Audio buffers are arrays that contain audio sample data. They are a fixed size and are passed into the Yobe processing functions which outputs processed versions of the buffers. The audio buffer data must be interleaved as well and must be either 16-bit PCM or double encoded. The data is interleaved by pairing the samples from mic 1 followed by mic 2 in order. The buffer sizes can be 128ms, 256ms, 512ms, or 1024ms long at 16kHz, however this size is built into the library and can be verified using Yobe::Info::InputBufferSize.
Automatic Speech Recognition is a process through which audio can be transcribed into text to perform a specific function. The Yobe library output works well with various ASR engines by providing them with noise free audio data.
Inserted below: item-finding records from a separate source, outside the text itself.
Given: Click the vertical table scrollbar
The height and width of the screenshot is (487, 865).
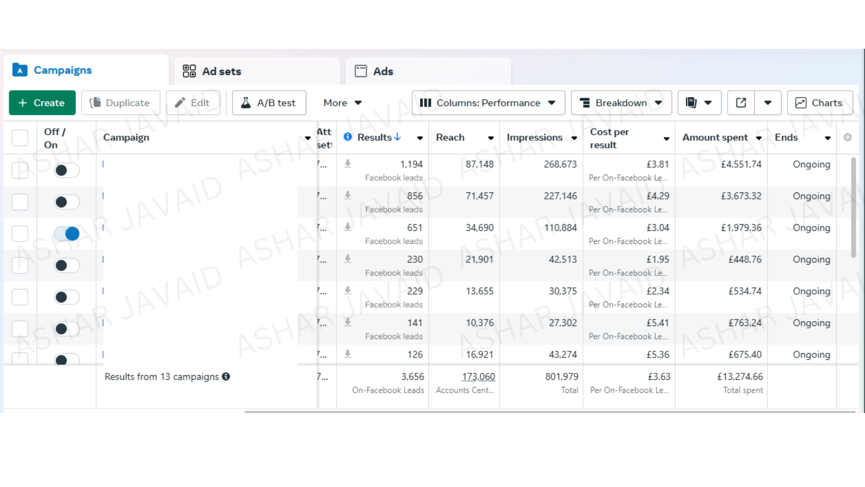Looking at the screenshot, I should 853,207.
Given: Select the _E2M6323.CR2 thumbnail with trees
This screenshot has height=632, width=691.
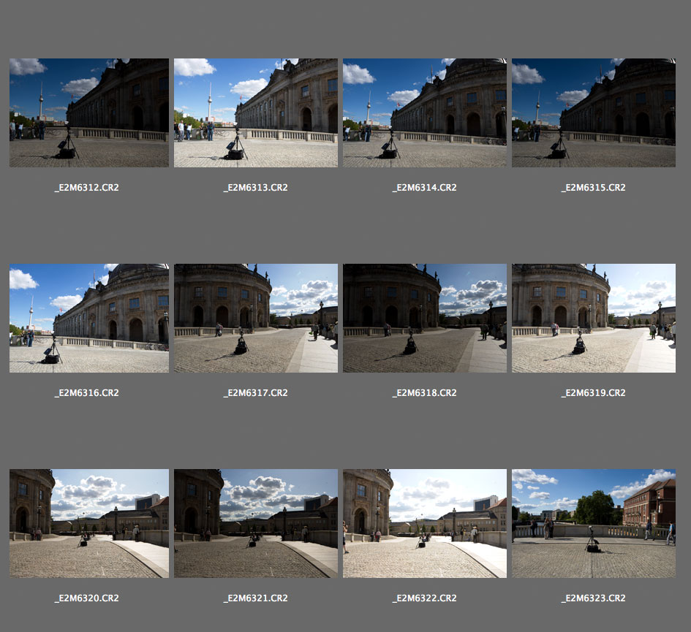Looking at the screenshot, I should pyautogui.click(x=593, y=523).
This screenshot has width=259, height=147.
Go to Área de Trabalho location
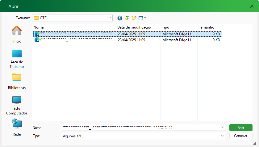tap(17, 59)
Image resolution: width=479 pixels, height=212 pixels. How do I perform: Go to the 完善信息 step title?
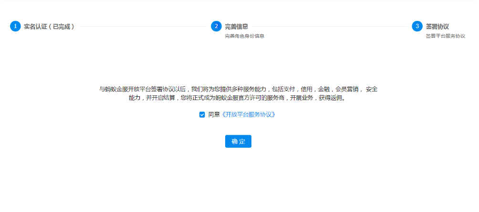click(237, 27)
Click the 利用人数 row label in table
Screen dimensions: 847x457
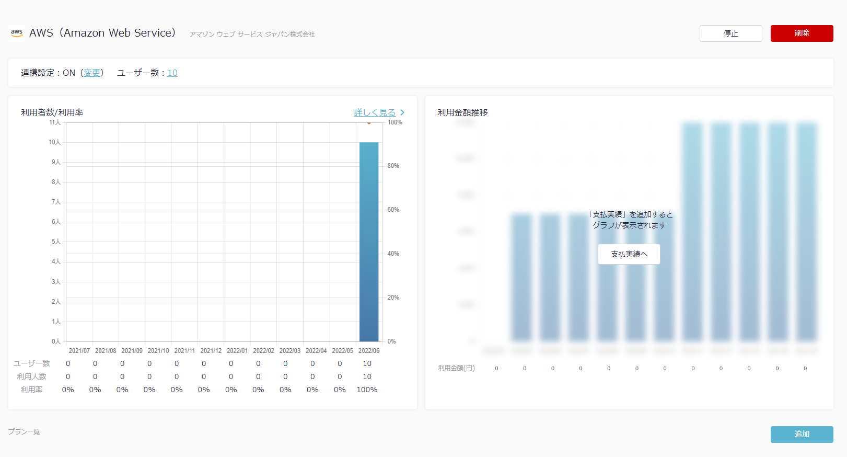click(x=32, y=377)
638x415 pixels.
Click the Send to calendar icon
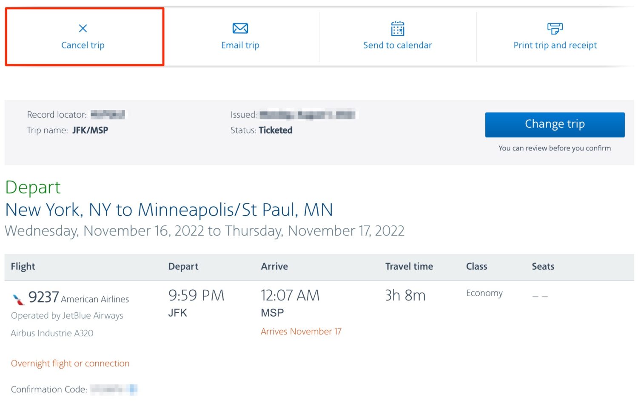tap(397, 28)
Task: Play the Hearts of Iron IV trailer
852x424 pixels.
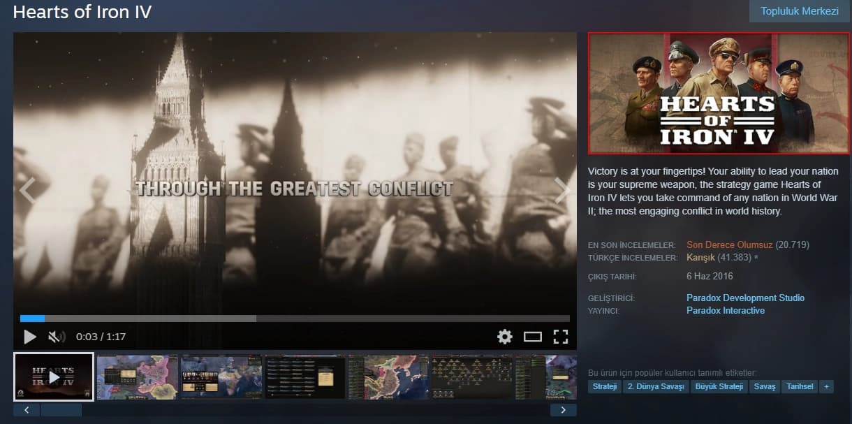Action: click(30, 337)
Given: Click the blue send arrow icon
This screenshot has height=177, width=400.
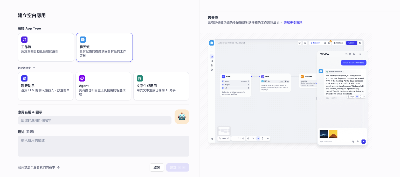Looking at the screenshot, I should [363, 142].
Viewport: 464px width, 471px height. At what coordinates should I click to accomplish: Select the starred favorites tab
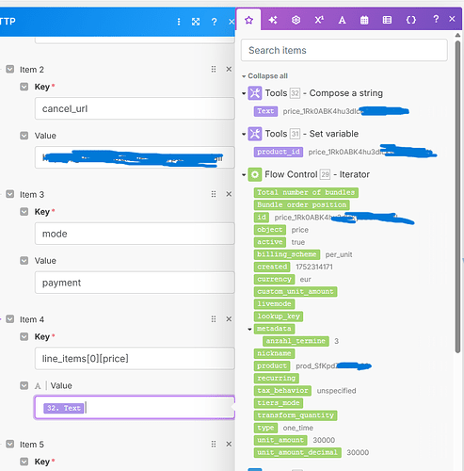click(x=248, y=20)
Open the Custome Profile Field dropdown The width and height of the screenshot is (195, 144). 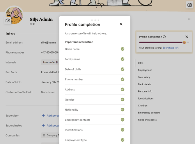click(x=48, y=92)
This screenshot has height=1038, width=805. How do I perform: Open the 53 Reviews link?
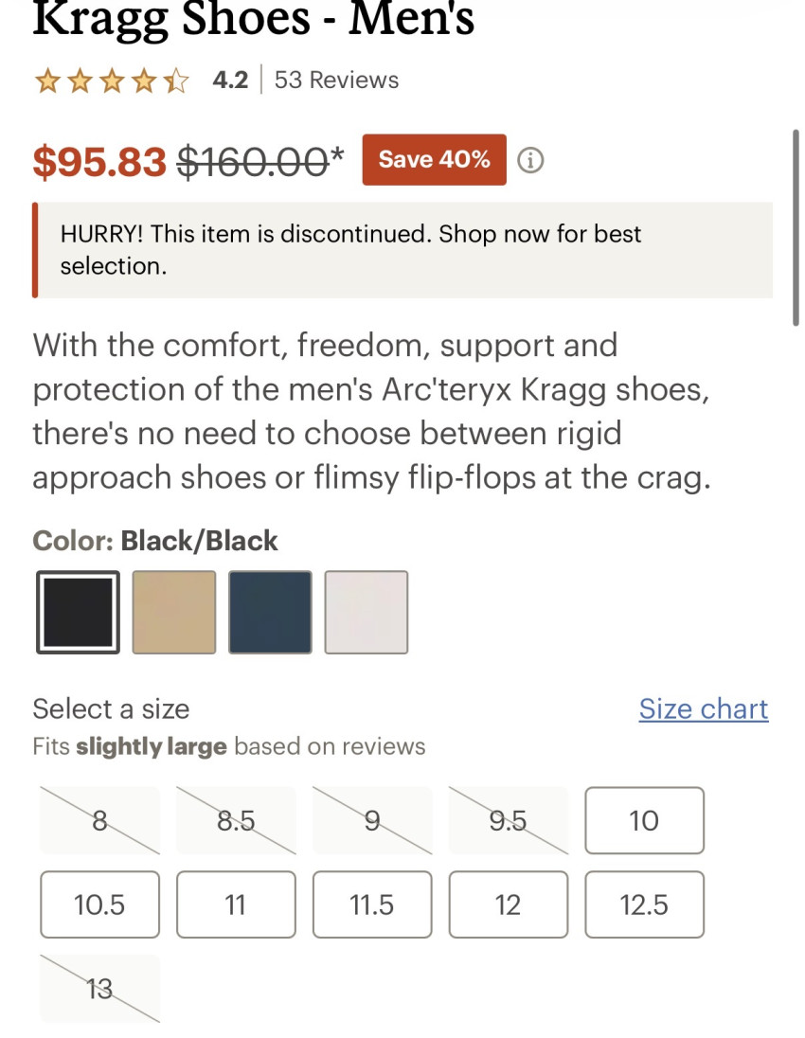336,81
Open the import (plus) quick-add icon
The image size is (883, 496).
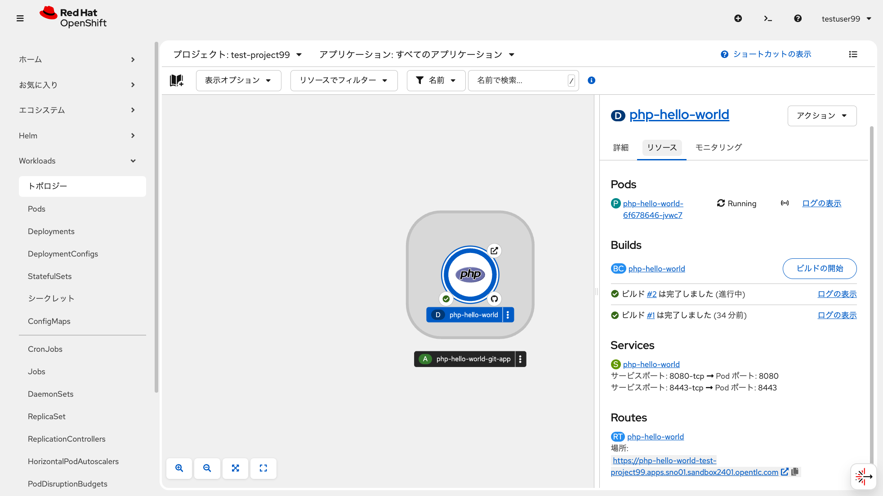tap(738, 18)
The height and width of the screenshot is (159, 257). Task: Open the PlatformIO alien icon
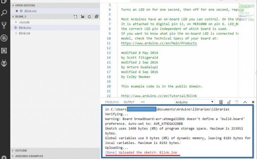click(4, 63)
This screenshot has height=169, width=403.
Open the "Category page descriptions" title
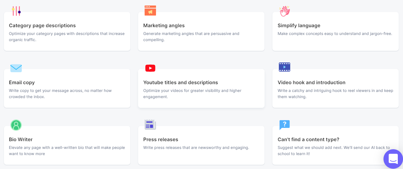(42, 26)
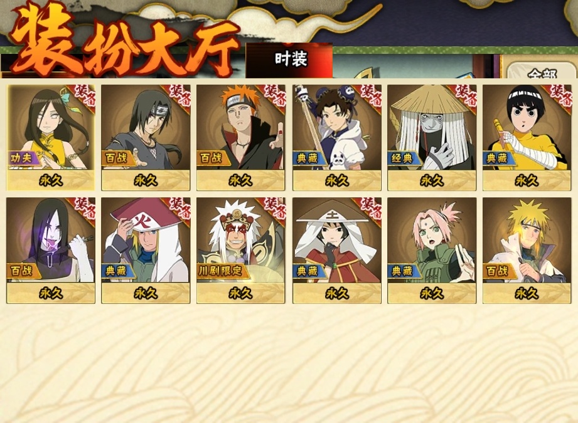Select the 典藏 Sakura flak jacket costume
Screen dimensions: 578x423
432,250
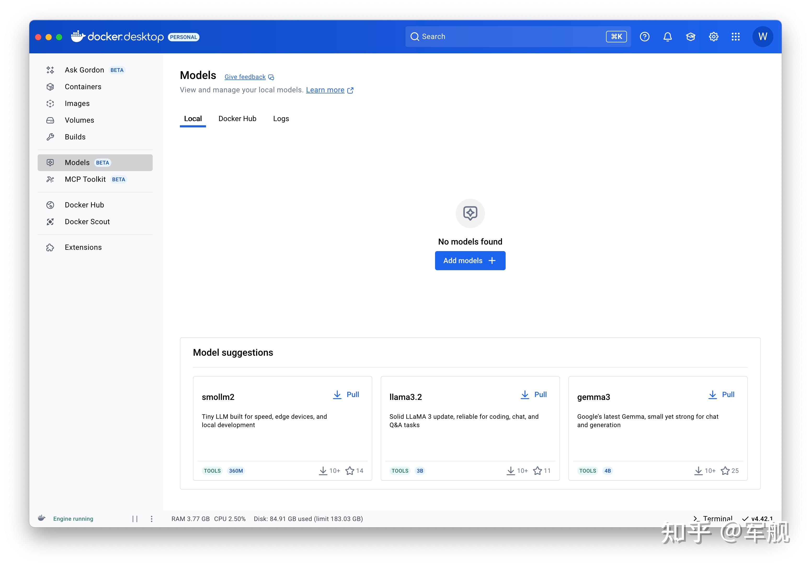Open the Learning Center
This screenshot has width=811, height=566.
(x=690, y=36)
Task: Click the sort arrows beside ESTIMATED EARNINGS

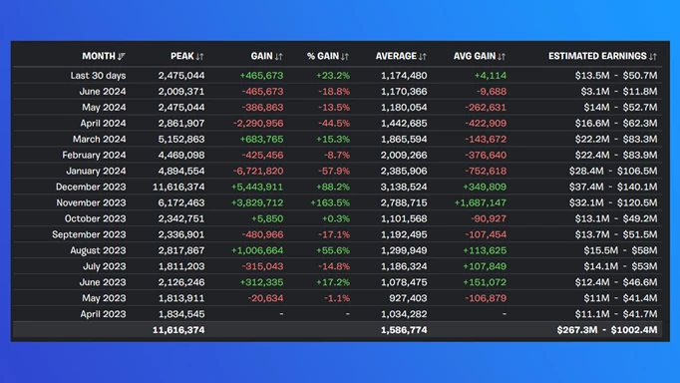Action: point(653,57)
This is the audio capture scenario where the target voice is at a relatively farther distance from the device under test, as compared to the noise to be suppressed. An example scenario would be a person talking to an appliance (that is making its own noise) from afar.
This is the audio capture scenario where the target voice is at a relatively closer distance from the device under test, as compared to the noise to be suppressed. A typical use case would be a person talking into a smartphone while there is considerable ambient noise in the environment.
The voice template is an audio template related to a specific user that can be used as a reference to be able to identify said user.
The Yobe SDK makes a distinction between two different microphone configurations: end-fire and broadside. These names correspond with physical placement of the microphones relating to the direction of the incoming speech (not the noise).
This configuration positions the mics so that the segment created by the mics is orthogonal to the direction that the speaker is talking from. This results in the voice reaching both microphones at approximately the same time.
This configuration positions the mics so that the segment created by the mics is coincident with the direction vector that the speaker is talking from. This results in the sound reaching each microphone with a non-negligible time difference, and mimics a common scenario for hand-held devices, like phones, where one mic is on the bottom and the other is on the top.
This value determines the size of an output buffer returned by the Yobe ProcessBuffer function in the LATTE variant. The output buffer can be of type FIXED or VARIABLE.
This type is recommended for most applications. The size of the output buffer will always be the same. This is idea for real-time scenarios where the processed audio is part of a chain of processing that is designed to output in real-time. An example application is an automatic muting functionality.
THis type is more suited for applications where delay is tolerable and expected. The size of the output buffer may change, and must be evaluated at each ProcessBuffer call. An example application is one that sends processed audio to a cloud-based Automatic Speech Recognition (ASR) engine.